### [Work to complete]
Please format the listing lines from the line containing "has width=1429, height=744." up to and including the line containing "pyautogui.click(x=702, y=381)" as a JSON list of strings, one string per line, leaving out blank lines.

### [Provided records]
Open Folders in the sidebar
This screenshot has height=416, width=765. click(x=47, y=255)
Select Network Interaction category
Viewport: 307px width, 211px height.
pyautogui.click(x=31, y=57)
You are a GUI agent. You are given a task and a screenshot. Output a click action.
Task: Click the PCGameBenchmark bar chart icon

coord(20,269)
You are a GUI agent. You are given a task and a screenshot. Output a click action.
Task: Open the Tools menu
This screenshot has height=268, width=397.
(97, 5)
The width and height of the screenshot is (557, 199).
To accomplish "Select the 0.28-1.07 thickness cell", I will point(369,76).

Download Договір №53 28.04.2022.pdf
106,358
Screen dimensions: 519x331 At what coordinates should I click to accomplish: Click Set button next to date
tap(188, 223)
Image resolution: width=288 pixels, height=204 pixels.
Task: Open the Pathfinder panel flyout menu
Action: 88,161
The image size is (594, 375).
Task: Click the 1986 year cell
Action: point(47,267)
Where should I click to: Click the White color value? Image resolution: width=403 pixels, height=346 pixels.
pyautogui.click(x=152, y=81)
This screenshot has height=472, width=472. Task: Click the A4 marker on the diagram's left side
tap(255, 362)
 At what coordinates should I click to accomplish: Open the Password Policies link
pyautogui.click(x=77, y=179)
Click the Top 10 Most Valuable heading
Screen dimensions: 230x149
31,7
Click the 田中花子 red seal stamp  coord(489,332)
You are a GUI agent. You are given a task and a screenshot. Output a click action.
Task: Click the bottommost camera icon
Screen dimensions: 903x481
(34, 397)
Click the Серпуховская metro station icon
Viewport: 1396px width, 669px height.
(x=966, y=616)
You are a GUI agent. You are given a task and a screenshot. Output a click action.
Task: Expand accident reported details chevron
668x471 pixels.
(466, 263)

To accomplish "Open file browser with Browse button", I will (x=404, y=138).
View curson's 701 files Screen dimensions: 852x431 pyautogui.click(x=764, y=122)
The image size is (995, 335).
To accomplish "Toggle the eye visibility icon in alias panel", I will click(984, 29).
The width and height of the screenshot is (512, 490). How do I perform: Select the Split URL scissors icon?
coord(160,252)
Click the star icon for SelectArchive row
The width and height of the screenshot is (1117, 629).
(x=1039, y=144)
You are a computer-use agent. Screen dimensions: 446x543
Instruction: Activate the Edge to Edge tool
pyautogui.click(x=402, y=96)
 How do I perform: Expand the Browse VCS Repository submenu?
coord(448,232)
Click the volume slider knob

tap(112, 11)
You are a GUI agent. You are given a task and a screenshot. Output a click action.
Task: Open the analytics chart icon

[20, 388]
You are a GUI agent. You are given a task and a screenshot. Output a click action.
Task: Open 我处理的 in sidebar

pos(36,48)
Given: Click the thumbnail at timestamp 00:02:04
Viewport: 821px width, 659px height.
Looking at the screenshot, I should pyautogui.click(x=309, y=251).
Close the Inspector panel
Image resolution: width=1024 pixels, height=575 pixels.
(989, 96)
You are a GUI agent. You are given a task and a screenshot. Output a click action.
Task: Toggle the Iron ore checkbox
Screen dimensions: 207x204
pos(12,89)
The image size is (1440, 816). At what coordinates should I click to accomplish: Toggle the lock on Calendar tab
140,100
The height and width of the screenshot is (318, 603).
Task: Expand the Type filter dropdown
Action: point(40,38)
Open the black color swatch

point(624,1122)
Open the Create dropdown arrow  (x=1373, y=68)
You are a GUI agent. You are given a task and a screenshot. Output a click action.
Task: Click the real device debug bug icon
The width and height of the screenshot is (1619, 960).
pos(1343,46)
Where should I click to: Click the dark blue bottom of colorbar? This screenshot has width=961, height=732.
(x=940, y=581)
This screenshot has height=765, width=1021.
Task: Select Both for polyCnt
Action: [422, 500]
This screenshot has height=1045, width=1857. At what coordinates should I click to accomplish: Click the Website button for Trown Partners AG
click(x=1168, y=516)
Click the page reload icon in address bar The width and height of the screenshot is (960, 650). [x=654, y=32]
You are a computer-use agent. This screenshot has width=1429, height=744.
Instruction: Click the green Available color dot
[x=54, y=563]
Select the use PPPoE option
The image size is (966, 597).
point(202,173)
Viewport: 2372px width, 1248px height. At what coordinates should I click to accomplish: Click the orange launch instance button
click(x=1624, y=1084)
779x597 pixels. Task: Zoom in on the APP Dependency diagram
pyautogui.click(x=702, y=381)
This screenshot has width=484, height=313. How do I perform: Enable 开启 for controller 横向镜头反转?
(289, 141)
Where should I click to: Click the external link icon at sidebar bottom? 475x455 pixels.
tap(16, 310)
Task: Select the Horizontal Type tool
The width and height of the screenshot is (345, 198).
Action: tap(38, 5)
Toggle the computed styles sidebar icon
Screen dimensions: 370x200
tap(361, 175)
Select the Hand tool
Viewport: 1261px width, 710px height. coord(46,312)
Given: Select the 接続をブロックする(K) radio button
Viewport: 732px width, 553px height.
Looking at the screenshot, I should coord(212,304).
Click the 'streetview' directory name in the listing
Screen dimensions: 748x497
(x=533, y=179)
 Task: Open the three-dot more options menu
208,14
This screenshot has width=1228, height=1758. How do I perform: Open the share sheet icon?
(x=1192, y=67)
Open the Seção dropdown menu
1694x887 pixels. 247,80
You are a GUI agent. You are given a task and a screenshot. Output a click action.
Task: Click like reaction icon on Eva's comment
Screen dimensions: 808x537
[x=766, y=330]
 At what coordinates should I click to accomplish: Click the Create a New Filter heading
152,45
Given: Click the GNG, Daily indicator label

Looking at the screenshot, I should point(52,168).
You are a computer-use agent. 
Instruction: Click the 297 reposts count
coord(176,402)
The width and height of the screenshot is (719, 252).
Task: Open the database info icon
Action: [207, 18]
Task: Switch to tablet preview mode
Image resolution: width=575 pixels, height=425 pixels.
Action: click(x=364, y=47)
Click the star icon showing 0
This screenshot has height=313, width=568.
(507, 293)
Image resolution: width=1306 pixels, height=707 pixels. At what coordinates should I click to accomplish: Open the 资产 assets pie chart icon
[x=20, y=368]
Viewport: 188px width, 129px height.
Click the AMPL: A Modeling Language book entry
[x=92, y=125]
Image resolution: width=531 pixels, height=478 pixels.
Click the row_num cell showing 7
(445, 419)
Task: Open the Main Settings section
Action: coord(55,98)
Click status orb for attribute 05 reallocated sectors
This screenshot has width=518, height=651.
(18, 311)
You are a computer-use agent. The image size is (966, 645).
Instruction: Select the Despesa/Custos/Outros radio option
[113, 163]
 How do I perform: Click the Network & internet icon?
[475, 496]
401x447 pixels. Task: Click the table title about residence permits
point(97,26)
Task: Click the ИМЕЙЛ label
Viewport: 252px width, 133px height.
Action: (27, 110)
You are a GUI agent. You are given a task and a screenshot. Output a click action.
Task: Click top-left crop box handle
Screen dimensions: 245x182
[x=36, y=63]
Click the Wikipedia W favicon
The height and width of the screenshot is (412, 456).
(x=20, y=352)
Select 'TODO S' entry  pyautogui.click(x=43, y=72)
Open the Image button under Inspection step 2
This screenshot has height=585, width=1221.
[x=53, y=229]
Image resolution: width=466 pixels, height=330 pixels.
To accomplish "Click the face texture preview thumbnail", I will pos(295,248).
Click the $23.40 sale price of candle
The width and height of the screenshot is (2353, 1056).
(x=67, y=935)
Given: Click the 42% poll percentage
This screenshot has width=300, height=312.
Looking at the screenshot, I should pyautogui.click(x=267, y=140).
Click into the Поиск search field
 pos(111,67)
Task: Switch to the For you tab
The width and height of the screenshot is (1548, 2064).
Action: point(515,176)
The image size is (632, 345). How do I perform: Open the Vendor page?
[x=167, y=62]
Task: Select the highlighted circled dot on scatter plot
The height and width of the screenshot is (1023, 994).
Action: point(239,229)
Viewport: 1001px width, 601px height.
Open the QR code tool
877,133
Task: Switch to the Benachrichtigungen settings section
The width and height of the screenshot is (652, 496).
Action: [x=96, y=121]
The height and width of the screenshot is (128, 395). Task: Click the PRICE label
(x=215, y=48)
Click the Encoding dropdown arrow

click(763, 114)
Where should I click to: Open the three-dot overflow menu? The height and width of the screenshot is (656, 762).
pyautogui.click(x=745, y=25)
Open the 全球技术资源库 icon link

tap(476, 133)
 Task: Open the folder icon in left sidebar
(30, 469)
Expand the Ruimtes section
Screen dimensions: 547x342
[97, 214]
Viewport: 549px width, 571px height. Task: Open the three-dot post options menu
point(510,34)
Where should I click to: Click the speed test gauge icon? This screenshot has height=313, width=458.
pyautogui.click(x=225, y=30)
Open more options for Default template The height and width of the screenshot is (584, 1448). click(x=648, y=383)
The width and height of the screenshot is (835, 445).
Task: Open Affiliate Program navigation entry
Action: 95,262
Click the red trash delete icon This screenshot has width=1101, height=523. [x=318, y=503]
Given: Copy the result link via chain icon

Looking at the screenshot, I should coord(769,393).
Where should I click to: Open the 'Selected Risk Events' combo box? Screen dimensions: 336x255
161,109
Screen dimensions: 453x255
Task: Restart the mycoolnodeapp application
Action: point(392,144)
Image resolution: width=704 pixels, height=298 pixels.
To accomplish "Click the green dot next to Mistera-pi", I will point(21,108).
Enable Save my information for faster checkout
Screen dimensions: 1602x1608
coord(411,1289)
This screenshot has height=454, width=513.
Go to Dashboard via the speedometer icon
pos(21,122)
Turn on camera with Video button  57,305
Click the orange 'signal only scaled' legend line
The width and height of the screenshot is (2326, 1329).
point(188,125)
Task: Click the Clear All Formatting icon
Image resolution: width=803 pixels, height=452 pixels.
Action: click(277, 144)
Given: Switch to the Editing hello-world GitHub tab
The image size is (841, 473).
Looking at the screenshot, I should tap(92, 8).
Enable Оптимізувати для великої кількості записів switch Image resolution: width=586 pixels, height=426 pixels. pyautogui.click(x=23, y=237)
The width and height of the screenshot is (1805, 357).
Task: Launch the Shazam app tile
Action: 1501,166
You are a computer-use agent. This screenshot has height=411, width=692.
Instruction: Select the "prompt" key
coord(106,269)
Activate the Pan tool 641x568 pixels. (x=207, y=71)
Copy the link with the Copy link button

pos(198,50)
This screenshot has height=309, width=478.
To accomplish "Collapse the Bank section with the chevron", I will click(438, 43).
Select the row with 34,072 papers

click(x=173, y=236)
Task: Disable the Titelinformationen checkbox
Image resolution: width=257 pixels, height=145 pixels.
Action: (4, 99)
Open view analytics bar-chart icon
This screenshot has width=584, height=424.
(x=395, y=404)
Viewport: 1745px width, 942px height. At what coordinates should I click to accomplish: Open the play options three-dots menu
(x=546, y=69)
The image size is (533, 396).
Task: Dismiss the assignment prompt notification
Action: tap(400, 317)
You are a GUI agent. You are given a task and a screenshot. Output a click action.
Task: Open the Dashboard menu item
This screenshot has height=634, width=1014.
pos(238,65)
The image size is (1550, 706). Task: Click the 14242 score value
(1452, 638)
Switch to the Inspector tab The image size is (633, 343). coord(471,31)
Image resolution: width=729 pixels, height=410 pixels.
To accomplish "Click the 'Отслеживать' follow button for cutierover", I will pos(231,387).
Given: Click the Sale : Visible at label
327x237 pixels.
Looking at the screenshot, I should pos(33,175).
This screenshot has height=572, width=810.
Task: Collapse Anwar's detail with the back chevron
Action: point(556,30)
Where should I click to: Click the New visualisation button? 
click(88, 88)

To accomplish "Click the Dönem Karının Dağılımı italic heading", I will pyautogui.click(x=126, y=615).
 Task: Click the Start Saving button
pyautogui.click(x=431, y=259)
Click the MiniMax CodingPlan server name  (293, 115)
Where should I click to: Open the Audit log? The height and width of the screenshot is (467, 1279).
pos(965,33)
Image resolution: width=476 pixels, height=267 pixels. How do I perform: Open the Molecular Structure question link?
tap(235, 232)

### [The output]
[
  "You are a computer-use agent. This screenshot has width=1429, height=744.",
  "Instruction: Click the green Available color dot",
  "[x=54, y=563]",
  "Select the use PPPoE option",
  "The image size is (966, 597).",
  "point(202,173)",
  "Viewport: 2372px width, 1248px height. At what coordinates should I click to accomplish: Click the orange launch instance button",
  "click(x=1624, y=1084)",
  "779x597 pixels. Task: Zoom in on the APP Dependency diagram",
  "pyautogui.click(x=702, y=381)"
]